Ecuador reported more than 2,196 new infections in one day on Friday, raising the total number to 7,161. Some 297 have died and another 311 were likely killed by the virus, according to official data.
The government has said deaths could reach 3,500 due to the outbreak in the province of Guayas, where the epicenter of the country’s outbreak is located, which accounts for 70% of infections.
The humanitarian assistance account will be funded, in part, by a contribution of five percent of profits from companies that earned more than a million dollars. The money will serve to finance smaller companies that require capital.

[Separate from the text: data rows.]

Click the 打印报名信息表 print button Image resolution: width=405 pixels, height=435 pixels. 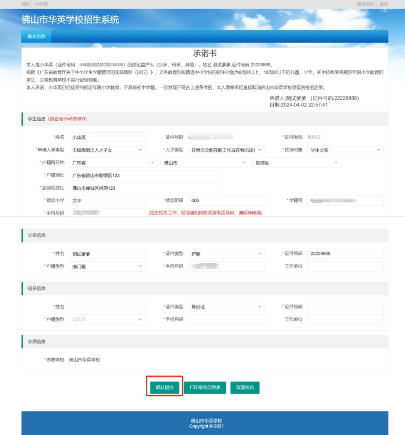205,387
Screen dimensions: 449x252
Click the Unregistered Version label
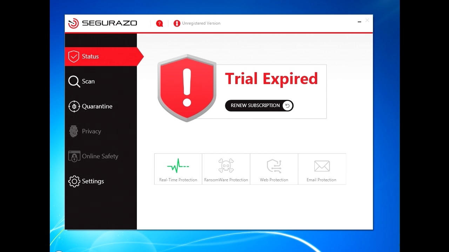click(201, 23)
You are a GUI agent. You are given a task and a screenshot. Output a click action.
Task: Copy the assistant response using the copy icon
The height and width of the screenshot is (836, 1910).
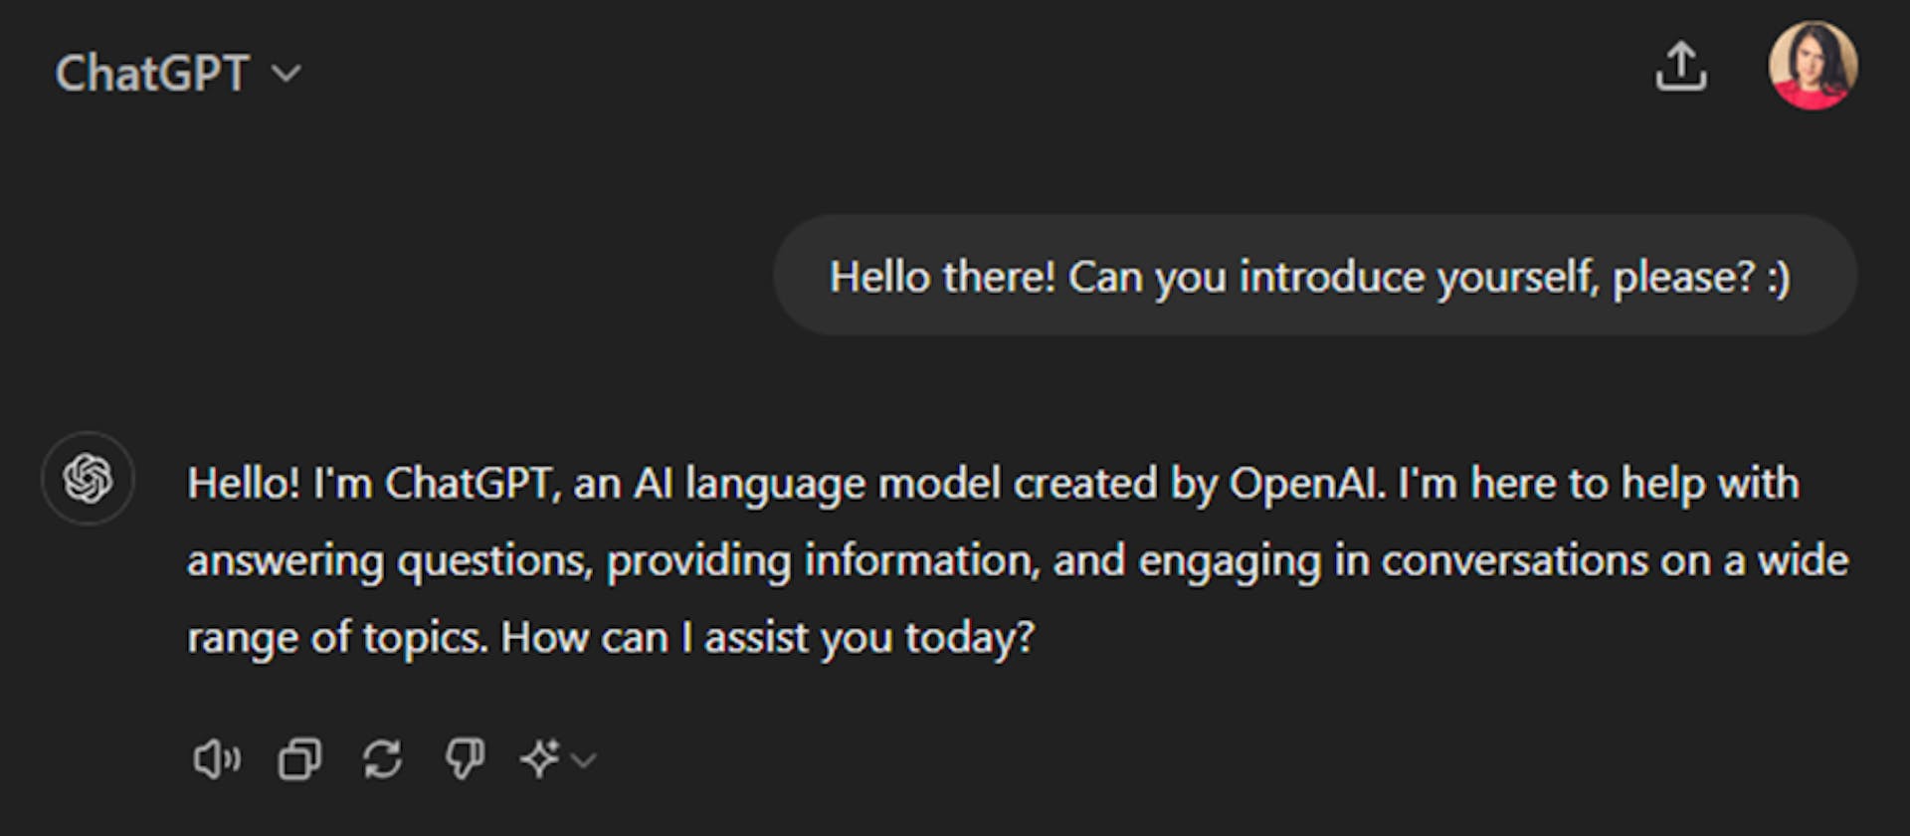tap(299, 759)
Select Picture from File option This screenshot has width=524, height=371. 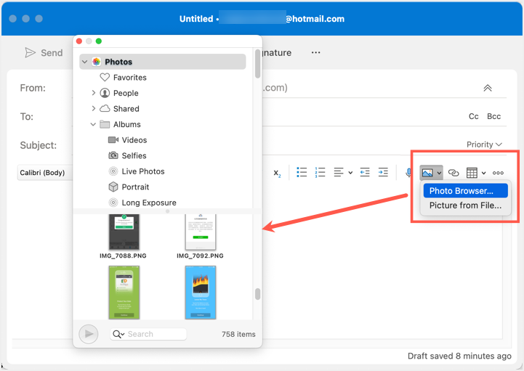[465, 205]
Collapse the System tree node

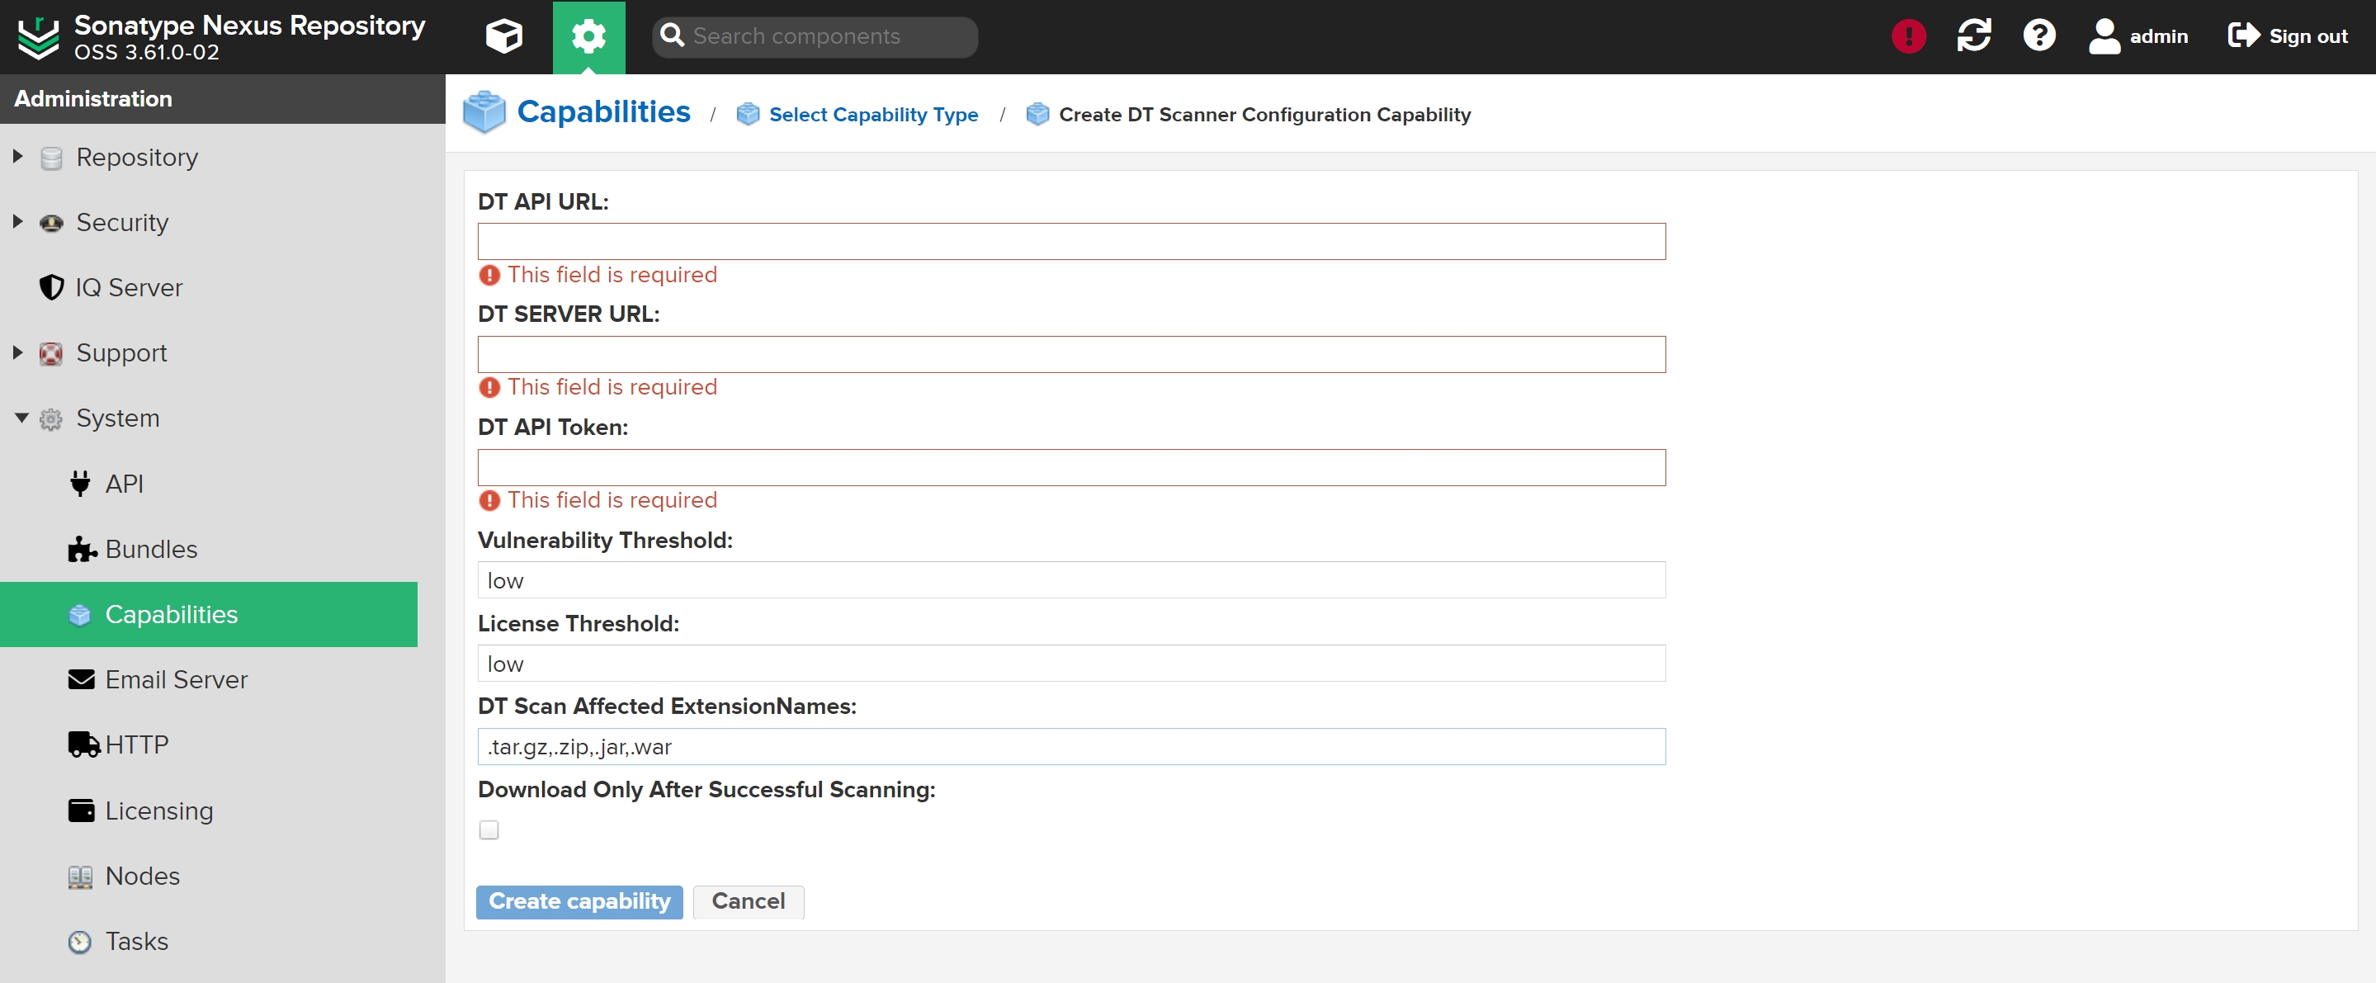[21, 418]
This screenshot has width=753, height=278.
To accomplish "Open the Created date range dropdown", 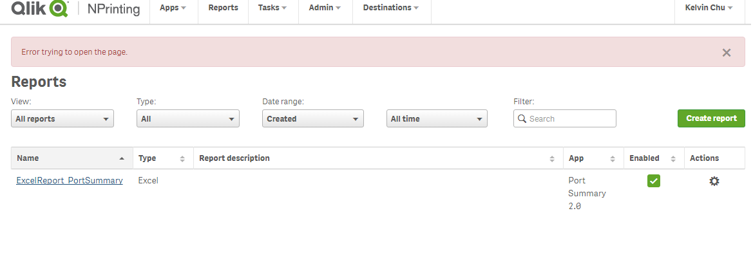I will pos(313,118).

The other funds will come from a progressive contribution based on workers’ monthly income for nine months. The contribution will be for those who earn more than $500 per month.
“So those who earn less, pay less and those who earn more, pay more. With their contribution, we will be able to protect almost two million poor families in Ecuador,” Moreno explained, indicating that the resources will be managed outside the government.
The fall in oil prices and the pandemic have created liquidity problems for the country, which is also facing a crisis in its oil sector due to the rupture of two pipelines.
Moreno added that he will send the National Assembly a package of reforms to avoid evictions due to delays in paying rent, health coverage in social security and the expansion of unemployment insurance.
He also announced the country would receive new multilateral financing to grant credit to companies that need liquidity under special conditions, without detailing the amounts.
Moreno reiterated his strategy to restructure external debt, which he said exceeds $65 billion dollars, and will include an agreement to reduce payments, without giving further details.